About Jordan
Jordan Carter (b. 1996, Peoria, IL) is a multi-disciplinary artist using photography, film, and sound to contour the landscape of the black queer interior. Recollections of memories and documentation of present lived experiences are used as scaffolding in creating a meditative space that champions consideration as an act of love.
Boi Like Me
The somber moment of seeing yourself in real life as you see yourself in your head. Though we aim to deconstruct what it means to present within and outside of the gender binary, we can still feel euphoria and dress in ways that affirm our identity personal to our own expression.
Get Dressed (2024) explores the intimate relationship you have with your dresser. It knows you more intimately than most people in your life. It has seen all of your phases ( both good and bad). I have often felt dysphoria by way of the clothes I wore to assimilate into “girlhood.” Though those were some of the most uncomfortable periods in my life, I find it important to pay homage to all of the versions of myself that have led me to who I am today and who I will be in my future.

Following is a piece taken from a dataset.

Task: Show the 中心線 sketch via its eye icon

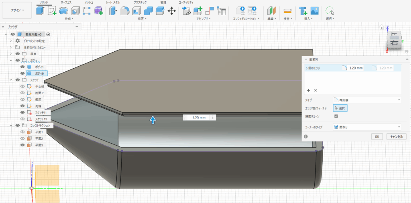Action: pos(22,87)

(Re)Communion (2024) examines my personal intersection between gender and faith. Growing up as a Lutheran, Confirmation is an important rite of passage that typically occurs in middle school as a marker into becoming a young adult. This rite coincidentally came during the genesis of my gender dysphoria. It was also when I first began having doubts about the church. Setting religion aside, confirmation is about crossing the threshold into a new version of yourself and a commitment to what this new version holds. This piece Imagines what a (re)confirmation would look like and asks me what new commitments I would make to myself.
Gesture-1
As gender is a performance, gesture is an important detail. It is a silent language that loudly announces emotion and can also be used as a tool for “passing.” For many people who are trans, there may come a period of relearning how to hold one's self. How should we sit? What do I do with my hands? What does it look like to be comfortable?